= Beginning of Section =
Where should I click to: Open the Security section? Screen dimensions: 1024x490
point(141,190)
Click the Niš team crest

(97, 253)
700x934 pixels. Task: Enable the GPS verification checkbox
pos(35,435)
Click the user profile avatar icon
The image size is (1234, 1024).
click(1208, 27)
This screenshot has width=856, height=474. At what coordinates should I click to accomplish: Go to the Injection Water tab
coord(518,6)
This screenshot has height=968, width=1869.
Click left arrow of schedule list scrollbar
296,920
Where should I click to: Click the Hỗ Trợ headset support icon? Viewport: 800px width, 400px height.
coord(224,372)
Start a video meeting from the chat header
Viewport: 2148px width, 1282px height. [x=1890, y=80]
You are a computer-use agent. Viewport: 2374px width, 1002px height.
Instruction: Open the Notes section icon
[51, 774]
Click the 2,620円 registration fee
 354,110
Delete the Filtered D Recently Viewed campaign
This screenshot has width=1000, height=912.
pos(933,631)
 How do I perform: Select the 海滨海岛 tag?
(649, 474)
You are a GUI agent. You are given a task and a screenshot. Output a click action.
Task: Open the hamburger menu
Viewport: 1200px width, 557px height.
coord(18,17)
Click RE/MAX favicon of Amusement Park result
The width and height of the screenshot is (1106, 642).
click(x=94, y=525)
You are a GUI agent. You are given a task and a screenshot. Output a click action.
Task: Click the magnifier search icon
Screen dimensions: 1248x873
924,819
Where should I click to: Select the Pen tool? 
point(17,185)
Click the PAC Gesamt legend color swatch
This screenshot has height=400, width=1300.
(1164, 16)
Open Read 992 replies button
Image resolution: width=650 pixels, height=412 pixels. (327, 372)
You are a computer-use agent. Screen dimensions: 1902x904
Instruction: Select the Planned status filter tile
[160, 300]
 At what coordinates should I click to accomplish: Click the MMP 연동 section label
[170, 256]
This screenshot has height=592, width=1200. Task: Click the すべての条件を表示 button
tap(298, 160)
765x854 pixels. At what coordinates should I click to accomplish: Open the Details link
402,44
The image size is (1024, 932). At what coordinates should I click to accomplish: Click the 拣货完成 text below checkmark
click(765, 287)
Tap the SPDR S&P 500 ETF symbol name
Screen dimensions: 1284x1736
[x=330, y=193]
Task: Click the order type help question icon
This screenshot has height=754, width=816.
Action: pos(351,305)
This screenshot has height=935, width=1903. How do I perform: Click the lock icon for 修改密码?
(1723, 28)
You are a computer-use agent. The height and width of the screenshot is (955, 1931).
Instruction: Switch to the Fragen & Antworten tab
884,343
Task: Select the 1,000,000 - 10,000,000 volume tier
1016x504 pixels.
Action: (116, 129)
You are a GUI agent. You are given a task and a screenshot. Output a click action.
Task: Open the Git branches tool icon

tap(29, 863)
= End of Section =
:: What is required ::
Your answer should be a single number: the count of lines in the entries that contain the word "computer".

:: Exercise output ::
3